Ten French soldiers braved the Serb mob to install a protective cordon around the Jarinje post, while a Nato Puma helicopter evacuated the police and customs officers.

Police had taken shelter in a tunnel there as more than 1,000 protesters tried to tear it down.

Meanwhile, further down the road, other French soldiers from Nato's K-For peacekeeping mission tried vainly to stop Serbs by erecting a barrier of gravel and earth across the main road leading south from the border to Mitrovica. But the Serbs had come prepared with their own digger and, despite French troops firing warning shots in the air, they breached the barrier and drove south, where they joined fellow Serbs serving as police officers in the Kosovo police service in Mitrovica.

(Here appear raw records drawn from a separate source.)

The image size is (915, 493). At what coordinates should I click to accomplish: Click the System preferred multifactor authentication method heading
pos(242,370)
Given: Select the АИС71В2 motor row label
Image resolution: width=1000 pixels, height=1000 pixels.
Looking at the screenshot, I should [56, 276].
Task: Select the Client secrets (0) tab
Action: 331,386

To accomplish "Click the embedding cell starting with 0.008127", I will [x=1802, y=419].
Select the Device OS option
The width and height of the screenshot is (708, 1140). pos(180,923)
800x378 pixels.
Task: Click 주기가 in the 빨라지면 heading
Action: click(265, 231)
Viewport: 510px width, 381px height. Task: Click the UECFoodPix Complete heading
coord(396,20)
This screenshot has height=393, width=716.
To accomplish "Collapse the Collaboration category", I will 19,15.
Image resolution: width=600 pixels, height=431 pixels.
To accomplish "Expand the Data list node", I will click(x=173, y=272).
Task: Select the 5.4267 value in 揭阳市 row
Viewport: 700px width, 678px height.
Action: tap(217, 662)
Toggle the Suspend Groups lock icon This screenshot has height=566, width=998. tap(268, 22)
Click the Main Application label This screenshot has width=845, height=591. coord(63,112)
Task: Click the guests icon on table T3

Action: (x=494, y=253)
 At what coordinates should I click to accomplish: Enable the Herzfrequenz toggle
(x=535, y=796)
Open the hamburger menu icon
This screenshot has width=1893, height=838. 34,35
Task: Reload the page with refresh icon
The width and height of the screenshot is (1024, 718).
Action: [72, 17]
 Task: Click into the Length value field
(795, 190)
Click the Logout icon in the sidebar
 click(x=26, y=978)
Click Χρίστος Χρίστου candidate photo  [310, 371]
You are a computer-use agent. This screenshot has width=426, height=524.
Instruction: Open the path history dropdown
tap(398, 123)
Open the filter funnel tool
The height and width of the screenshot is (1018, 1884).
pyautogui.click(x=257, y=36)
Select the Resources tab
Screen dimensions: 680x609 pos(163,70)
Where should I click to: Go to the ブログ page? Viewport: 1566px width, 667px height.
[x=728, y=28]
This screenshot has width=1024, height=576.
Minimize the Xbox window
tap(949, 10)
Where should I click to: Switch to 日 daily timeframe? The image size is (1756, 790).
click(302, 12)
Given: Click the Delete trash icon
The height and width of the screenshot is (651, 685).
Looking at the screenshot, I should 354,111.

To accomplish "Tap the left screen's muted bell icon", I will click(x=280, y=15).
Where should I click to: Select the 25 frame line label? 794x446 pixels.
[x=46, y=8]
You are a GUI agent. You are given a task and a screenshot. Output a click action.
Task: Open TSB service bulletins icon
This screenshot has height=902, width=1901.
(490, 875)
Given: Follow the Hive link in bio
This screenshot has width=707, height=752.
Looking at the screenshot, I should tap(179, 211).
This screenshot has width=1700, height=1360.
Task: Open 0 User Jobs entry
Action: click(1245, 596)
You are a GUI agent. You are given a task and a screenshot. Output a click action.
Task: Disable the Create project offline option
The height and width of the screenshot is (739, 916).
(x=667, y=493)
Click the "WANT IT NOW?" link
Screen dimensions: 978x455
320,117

As Nato and the UN mission in Kosovo, or UNMIK, struggled to maintain order and control over northern Kosovo, the attacks highlighted the challenge facing a European Union law enforcement mission preparing to deploy in the Albanian-majority territory which has been under UN administration for nearly nine years.

"We are inches from partition," said a western official, referring to the de facto division of Kosovo along ethnic lines, with the border line being the river Ibar, which runs through Mitrovica, north of which is entirely Serb territory.

K-For will insist until it is blue in the face that it is in control of northern Kosovo, but, in reality, hardline Serbs, including plain-clothes officers from Serbia's interior ministry police, armed and unarmed, can circulate, throughout the north of the new country.

Some two million Albanians live in Kosovo, alongside about 120,000 remaining Serbs. Half of these are concentrated in an area running north from Mitrovica to the Serbian border, the rest in isolated enclaves further south.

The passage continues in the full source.